Makes it feel as bit rushed, especially with the news on the 4GB ones being 8GB parts.

@rouge, enjoy your new GPU. Always fun to upgrade even the smallest part in a PC.
 
One thing I don't get is why do we have to wait a couple of weeks for the AIB models? I'm tempted to jump the 480 but with the reference being the only model available I feel like a good 970 will be the better option and they are about the same price atm.
 


Probably, especially if your buying a highly overclocked 970 vs a stock RX 480.
 


That's pretty typical of Best Buy. The only place I'd go to besides microcenter to get parts at would be Frys Electronics. However, everything online is so much cheaper.
 


I heard the 470 and 460 won't be out for a week or two.

Still at work, then got to do some family stuff after, hoping to try it late tonight.
 
I wanted to post here rather than make a thread for some questions I have.

I take interest in this GPU to be a replacement for my Radeon HD 7950.

TO DO =>
Answer these questions from the GPU discussion:
1. Besides Microcenter, which store would one poster go to for parts?
2. Which graphics card does one poster want to replace?
3. How long until the 470 and 460 come out, according to what one poster heard?
The material has no connection to the GPU discussion.

GIVEN MATERIAL =>
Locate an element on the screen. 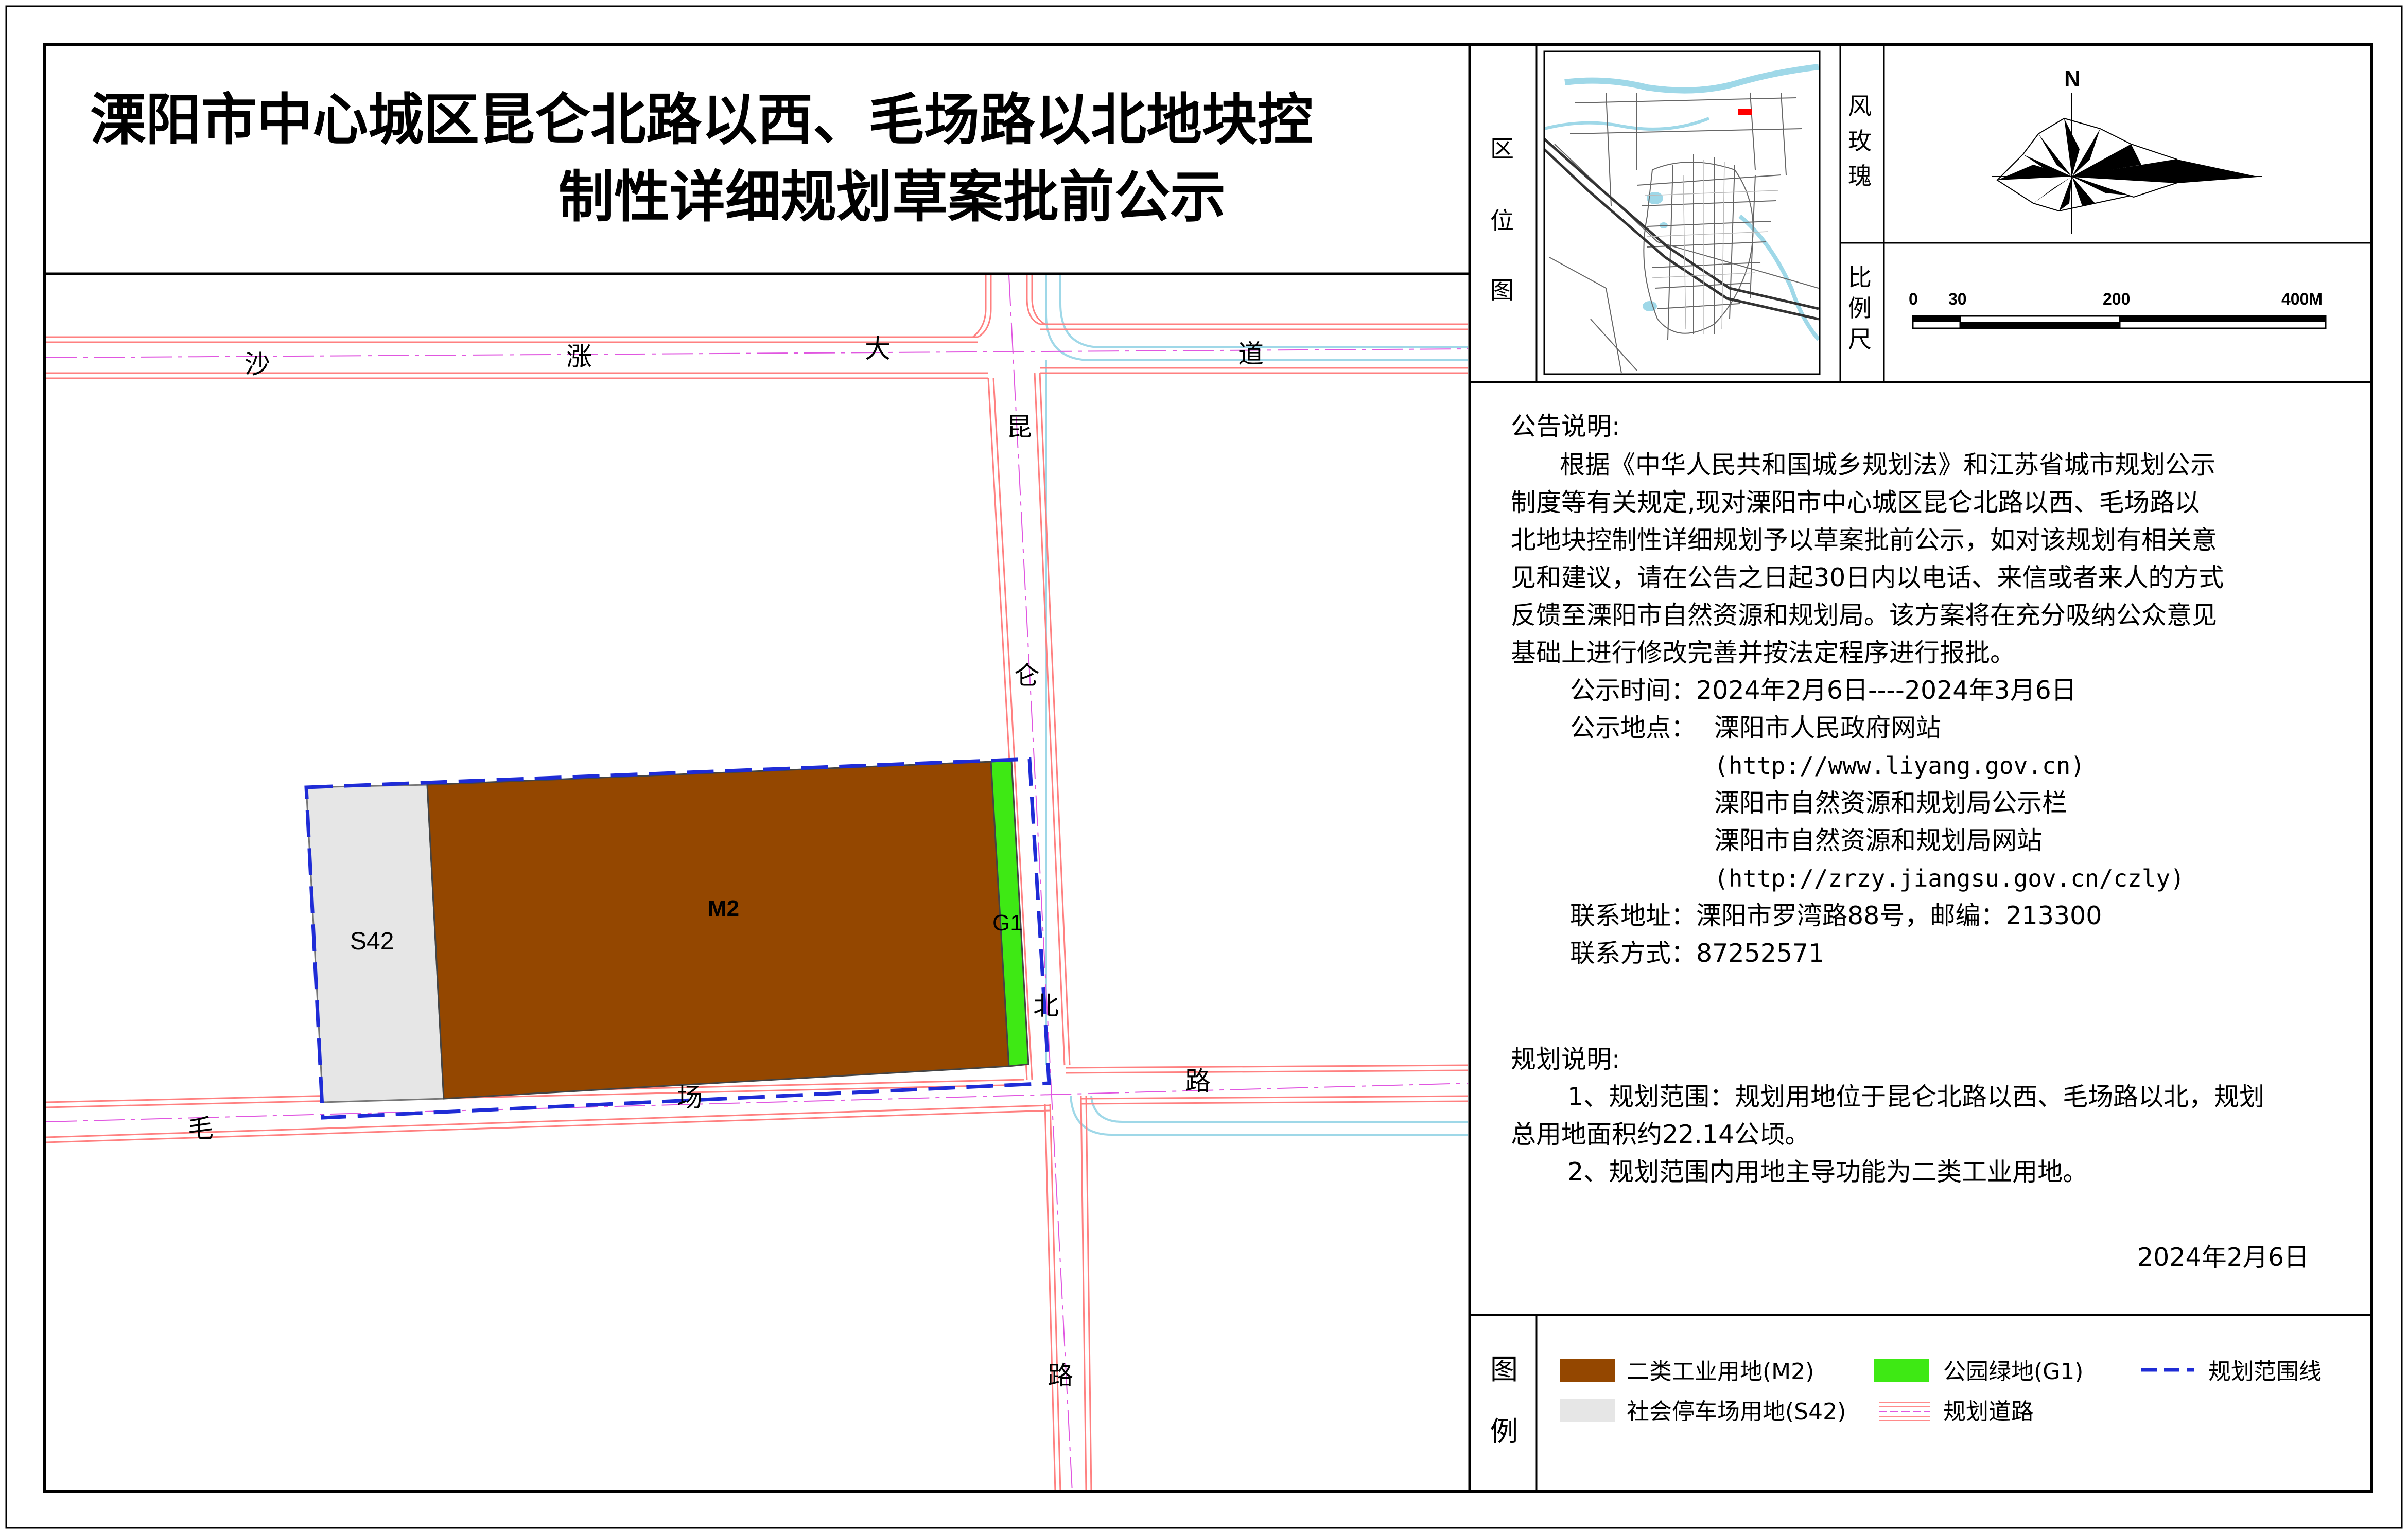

TASK ANSWER =>
1. Frys Electronics
2. The Radeon HD 7950
3. A week or two